Out of the Silent Planet, Sort of

It’s fortuitous that I began reading C. S. Lewis’s space trilogy back in April, as Lewis is up to something very similar to Dante in them: an attempt to demonstrate the divine order of the cosmos via the imagination. Lewis differs not only in using prose fiction and in his choice of the sci-fi genre but in the fact that he’s using the heliocentric model of the solar system.

Dante maps the Christian afterlife onto the prevailing Ptolomeic model, which if you’ve never seen is a geocentric system wherein the planets orbit Earth on invisible spheres. This model provides spiritually provocative symmetries despite its cosmological errors.

231px-Ptolemaic_system_(PSF)I only bring it up because Dante and Beatrice travel Paradise via something like flying or assumption from Earth to the succeeding spheres, beginning with the moon. They’re literally flying through space.

This is before airplanes or even hot air balloons, so it’s not clear what flight looked like to a late-medieval mind—not to mention space. No doubt to us CGI-soaked readers the image of them floating upward would lack a certain visual dynamism, but as long as we retain the sense of peace and safety, I don’t think it would hurt to let yourself imagine whatever helps you. Maybe some kind of racing dimensional tube,or even something like a transporter.

As long as we don’t picture space as the black nothingness we’re used to since the 60s or so. Space for Dante, or more properly “the heavens,” is full of light and energy such that they are literally drawn or lifted upward by it, it becomes a medium for travel, not just a distance or gap (think about our word for it: “space”).

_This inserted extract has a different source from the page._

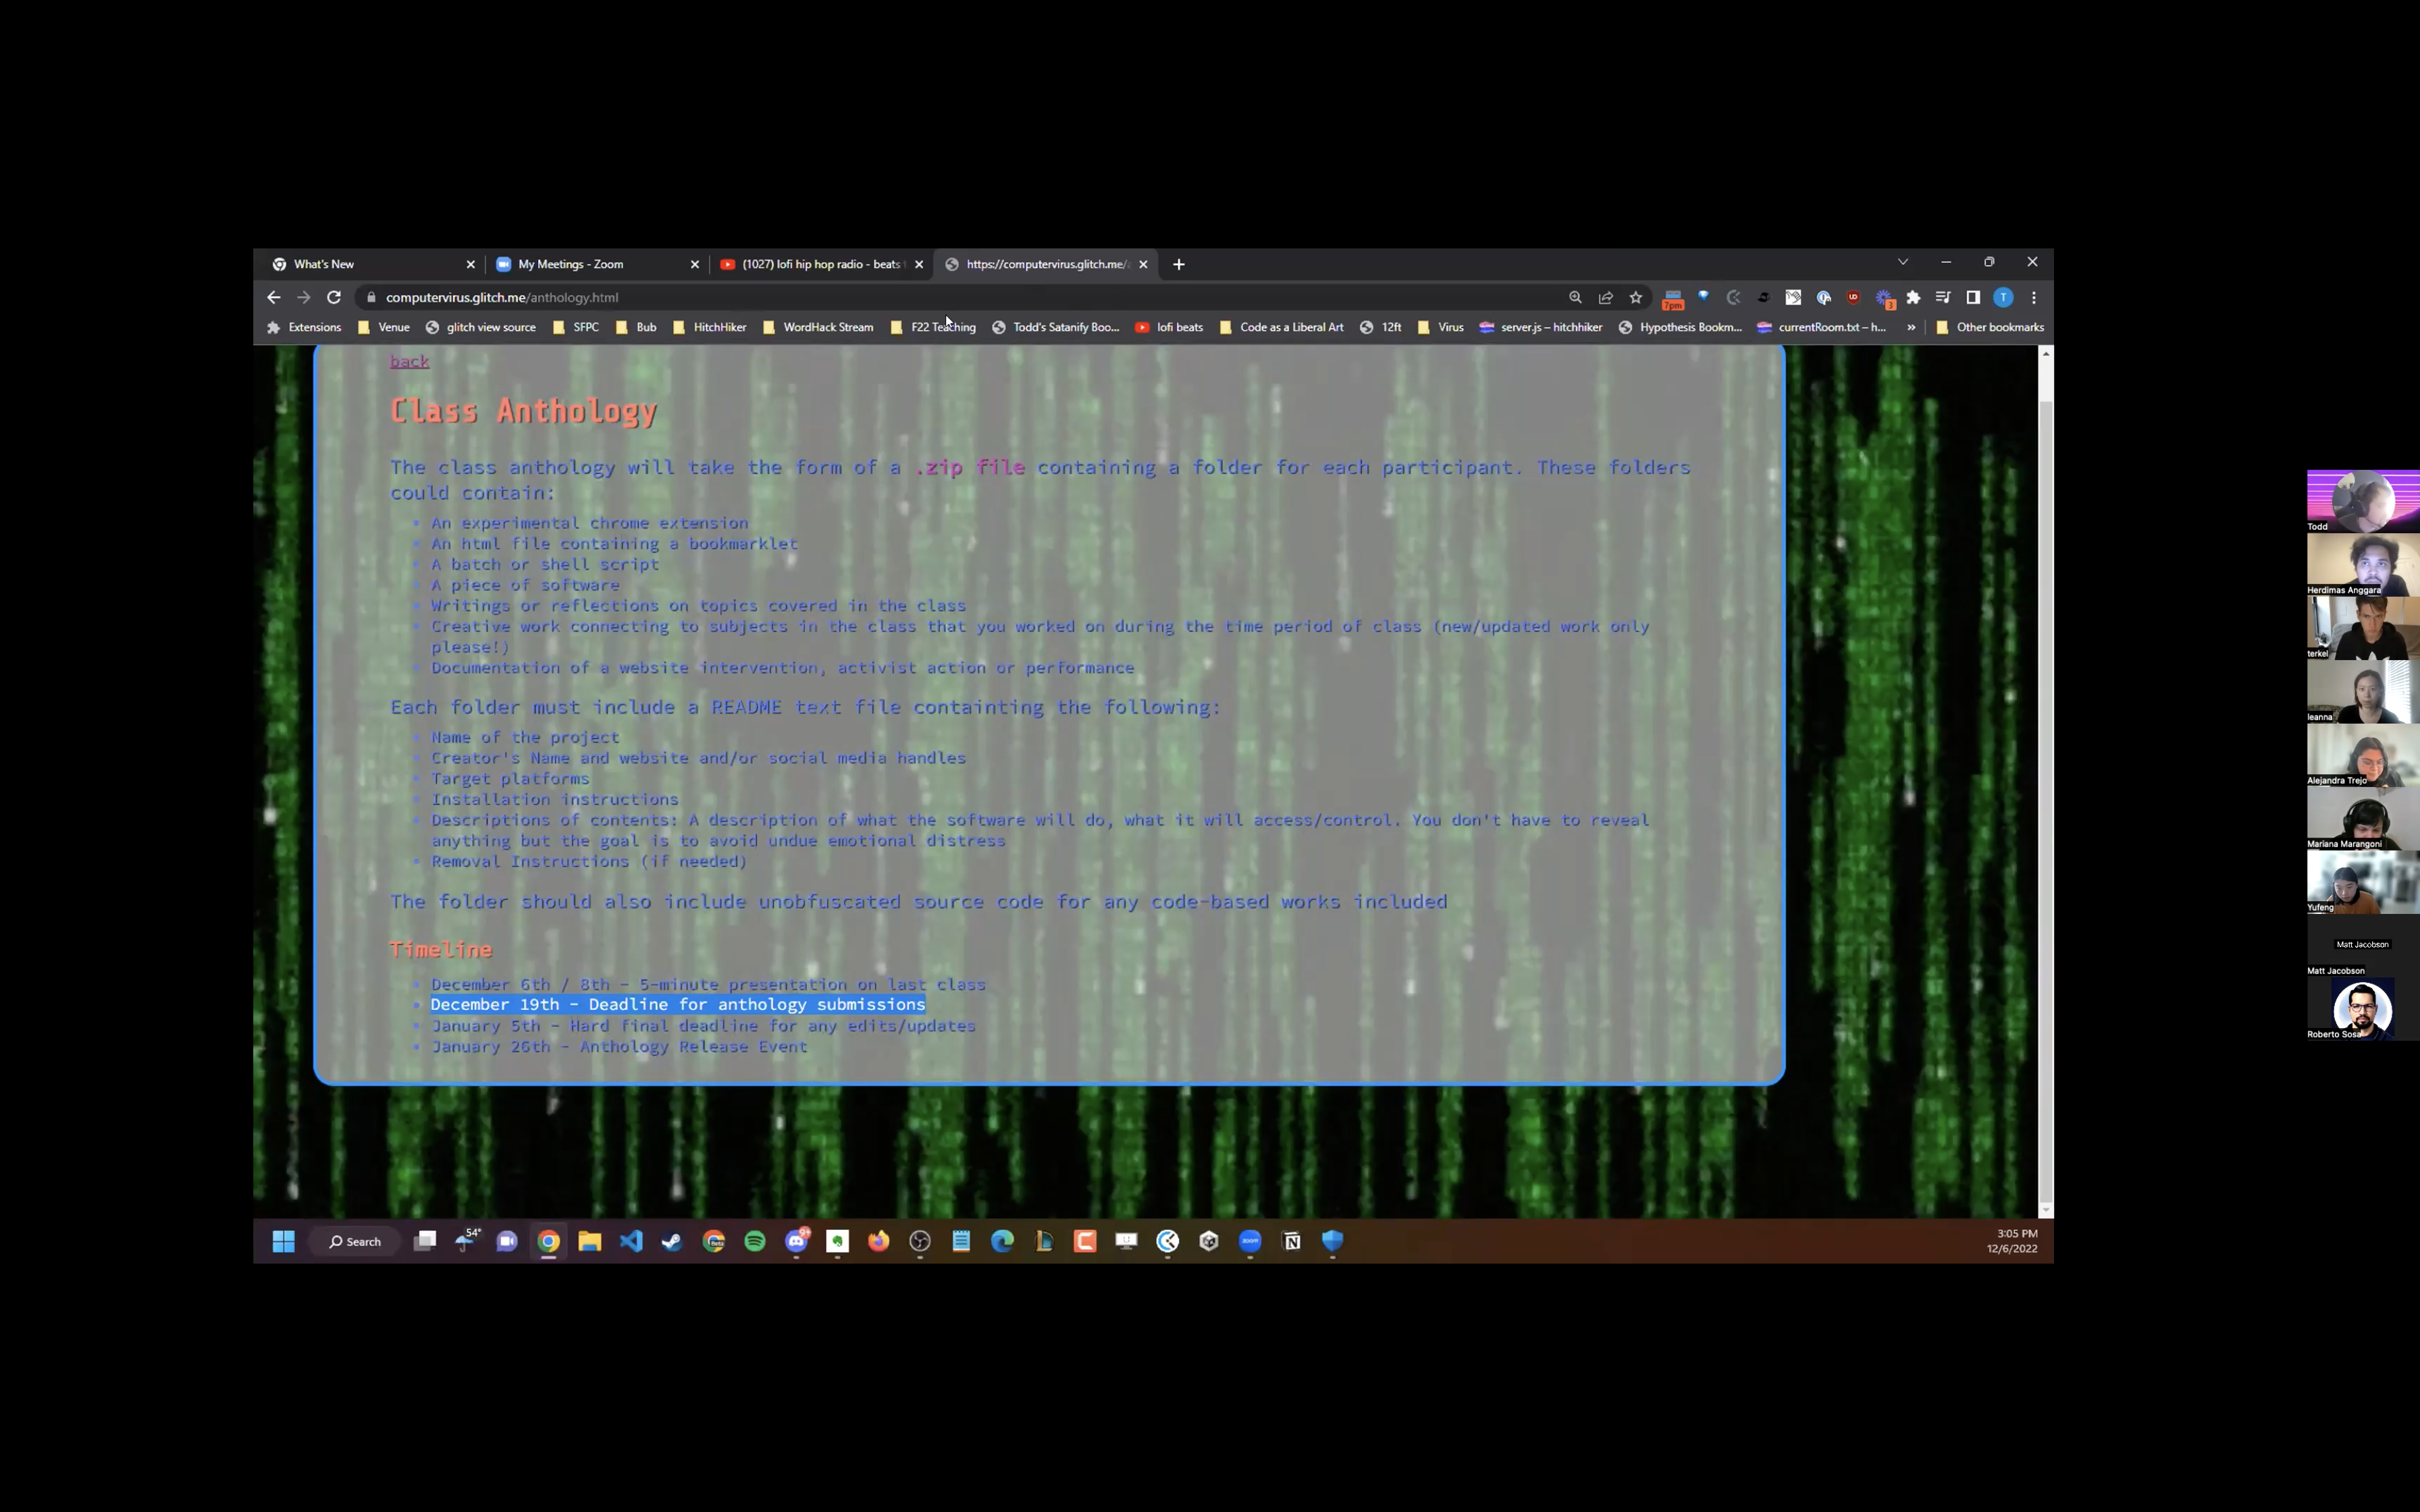
Task: Click the uBlock Origin extension icon
Action: pyautogui.click(x=1853, y=297)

Lewis’s description of space in 1931’s Out of the Silent Planet probably owes something to the medieval picture, so it’s helpful in trying to get into Dante’s brain in these passages:

the stars, thick as daisies on an uncut lawn, reinged perpetually with no cloud, no moon, no sunrise to dispute their sway. There were planets of unbelievable majesty, and constellations undreamed of: there were celestial sapphires, rubies, emeralds and pinpricks of burning gold; far out on the left of the picture hung a comet, tiny and remote: and between all and behind all, far more emphatic and palpable than it showed on Earth, the undimensioned, enigmatic blackness.

[. . .]

the very name “Space” seemed a blasphemous libel for this empyrean ocean of radiance in which they swam. He could not call it “dead;” he felt life pouring into him from it every moment. How indeed should it be otherwise, since out of this ocean the worlds and all their life had come? He had thought it barren: he saw now that it was the womb of worlds, whose blazing and innumerable offsprint looked down nightly even upon the earth with so many eyes. . . . Older thinkers had been wiser when they named it simply the heavens.

We should picture Dante and Beatrice ascending through some such vibrant, abundant medium.

They are, after all, approaching the very throne of God, and God is not the god of mere “space.”